Demonstrating the value of our libraries requires the continuous collection and analysis of library data. But how do we capture data with limited time and resources? What models can we use to structure our collection cycles? What resources are available to facilitate the efficient and timely collection of data? This session addresses these questions by exploring the various assessment methods and tools currently in use at the University of Toronto Mississauga Library. In this presentation, attendees will learn about how they can enhance their data collection programs by:
1) Conducting resource and data audits;
2) Identifying key library personnel and stakeholders;
3) Developing and implementing data collection cycles;
4) Selecting affordable and user-friendly tools for data capture and analysis;
5) Fostering a culture of assessment.
By sharing our assessment practices, attendees will hear about how they can systematically gather data by integrating assessment activities into their daily practice. Participants will also learn about how our practical assessment strategies can be used to address some of the challenges often encountered when gathering data, such as collection fatigue and staff buy-in. In using examples from our Library, attendees will come away with new ideas about how they can use new and existing resources to strategically collect data for advocacy.
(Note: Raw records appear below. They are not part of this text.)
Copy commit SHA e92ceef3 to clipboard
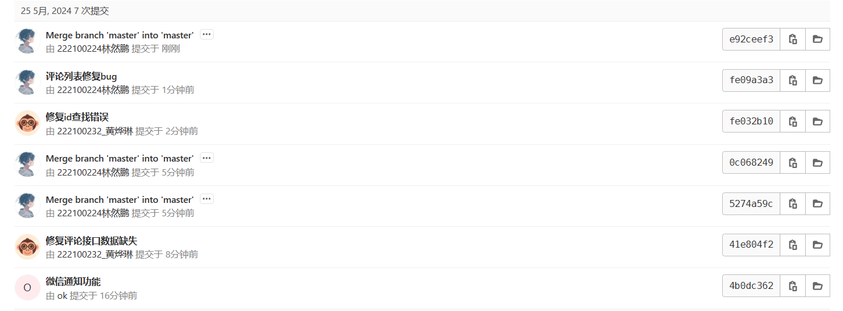The image size is (843, 311). point(792,39)
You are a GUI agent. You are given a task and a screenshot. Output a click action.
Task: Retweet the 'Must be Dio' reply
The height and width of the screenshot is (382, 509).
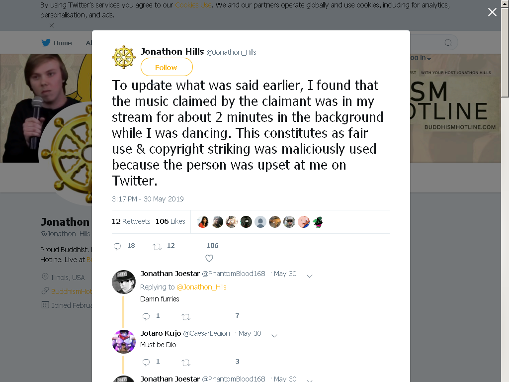(186, 362)
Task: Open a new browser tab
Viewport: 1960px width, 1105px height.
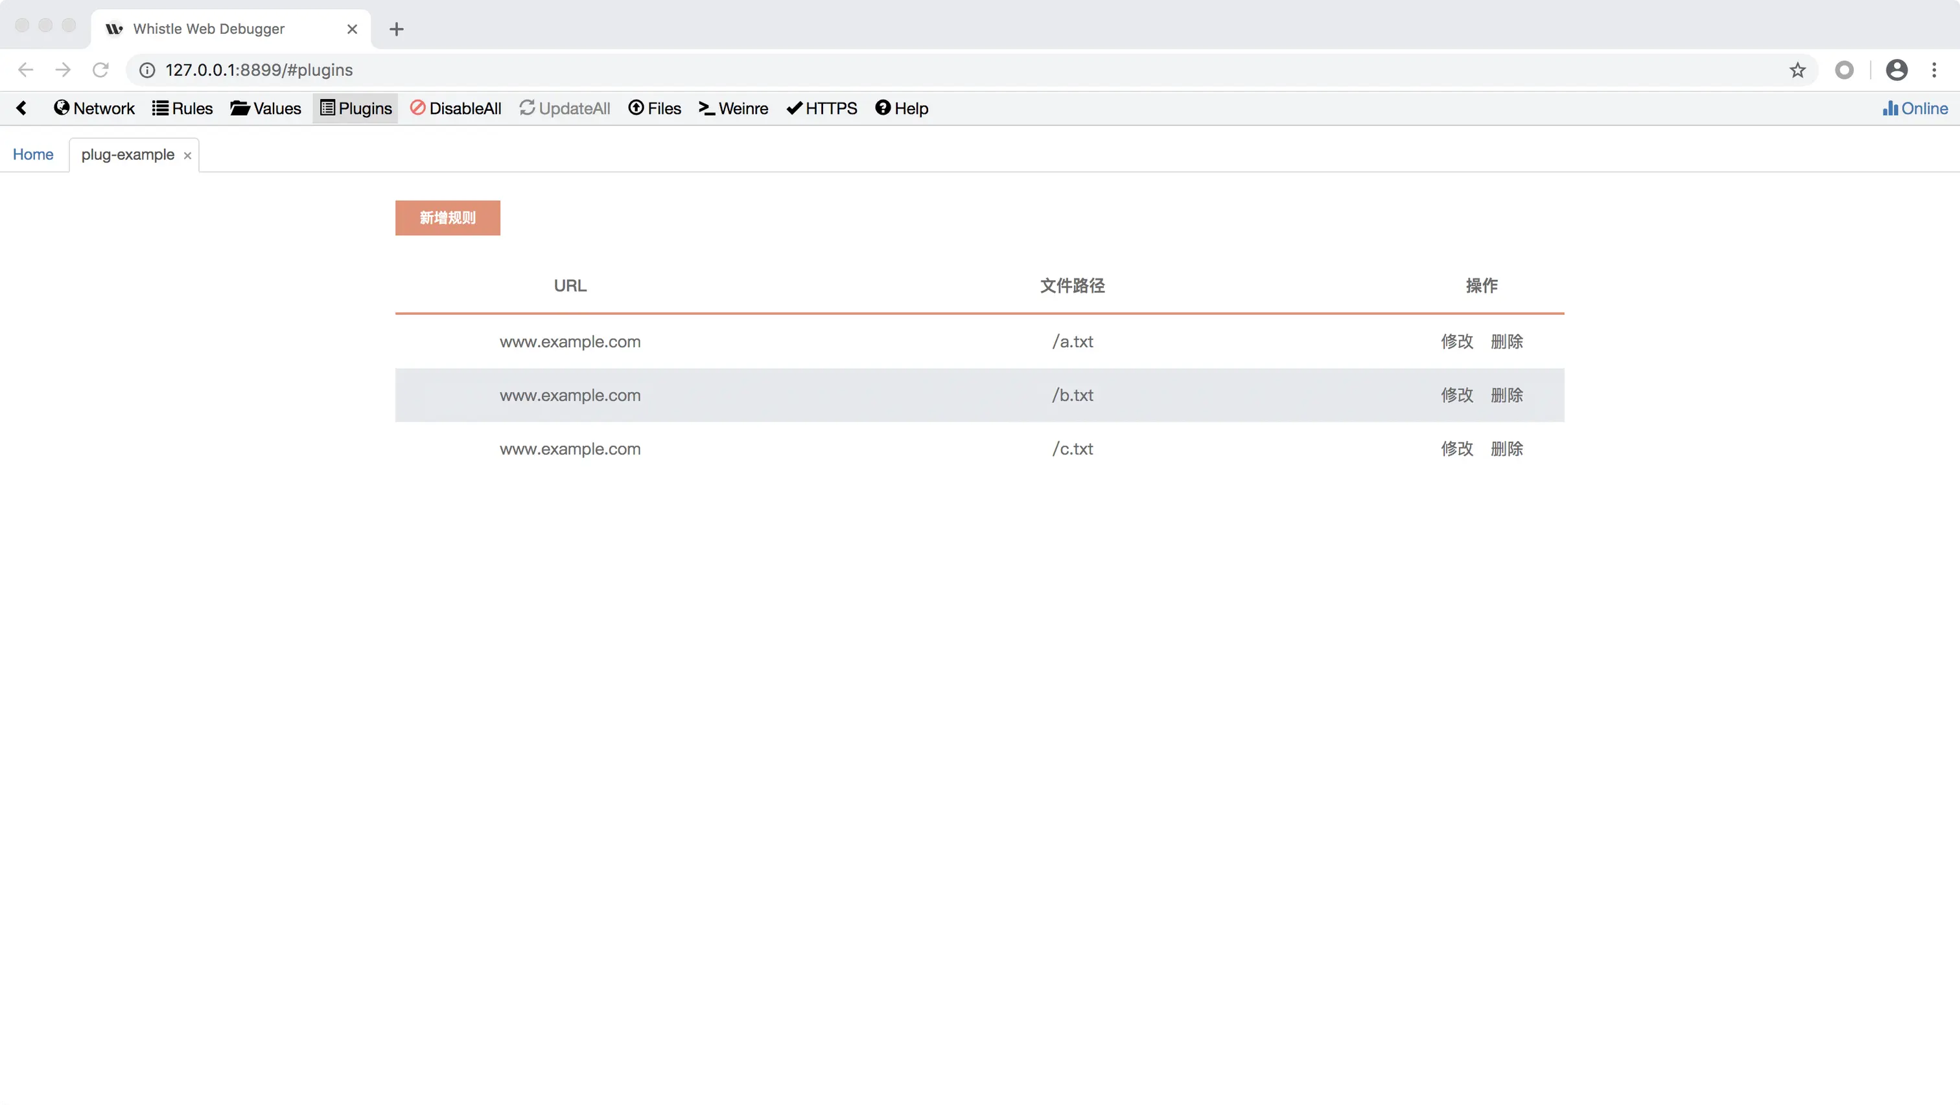Action: (396, 29)
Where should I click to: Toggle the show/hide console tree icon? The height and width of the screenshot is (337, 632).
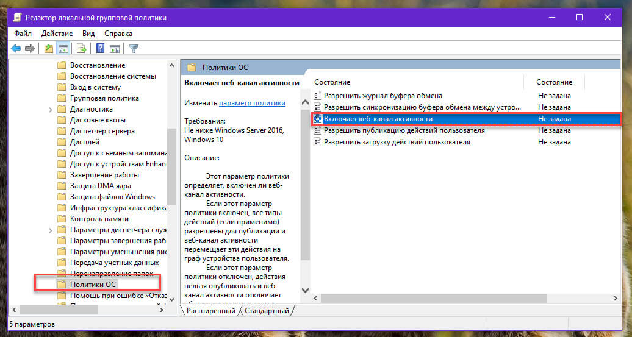pyautogui.click(x=63, y=49)
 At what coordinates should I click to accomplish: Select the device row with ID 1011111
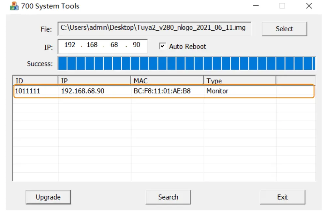(x=28, y=91)
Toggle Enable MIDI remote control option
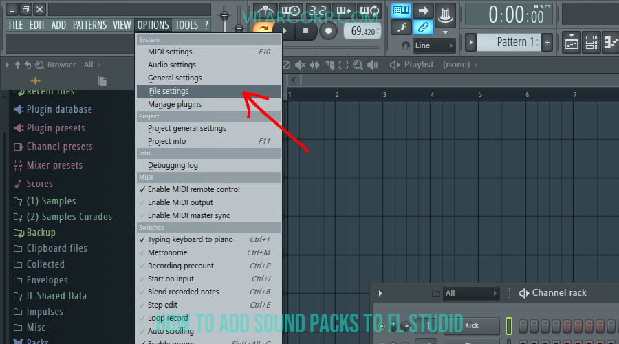Image resolution: width=619 pixels, height=344 pixels. [x=193, y=189]
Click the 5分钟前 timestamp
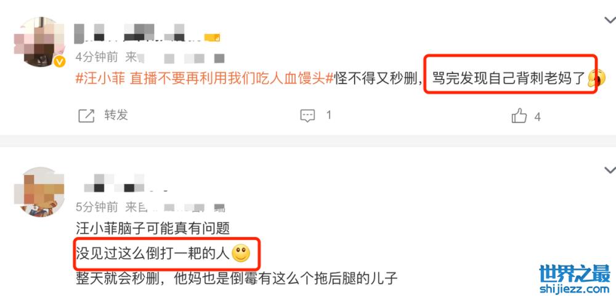616x298 pixels. 97,207
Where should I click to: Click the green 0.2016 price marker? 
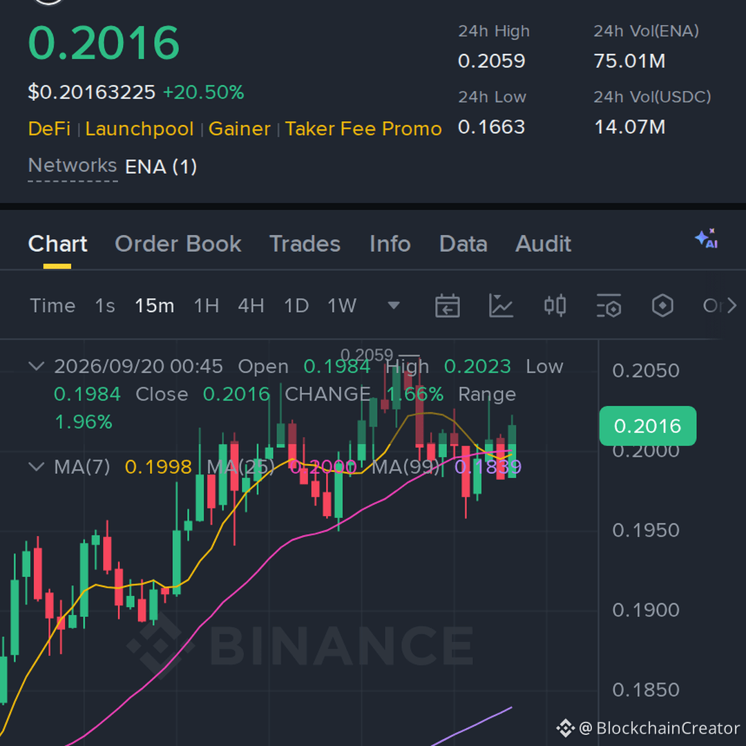647,425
The presentation format is ideal for this session because it allows participants from academic, public, special, and school libraries to share their ideas and experiences with assessment. To that end, and in order to encourage participation, attendees will be asked to use the strategies discussed during our presentation to identify key personnel and resources at their home institutions. Reasons for their selection, as well as anticipated challenges, will also be included as part of the discussion.
At the end of this session, participants will be able to:
1) Identify and select affordable tools for data capture and analysis;
2) Conduct resource and data audits at their home institutions;
3) Devise and implement strategies for dealing with the challenges often encountered when collecting data for advocacy.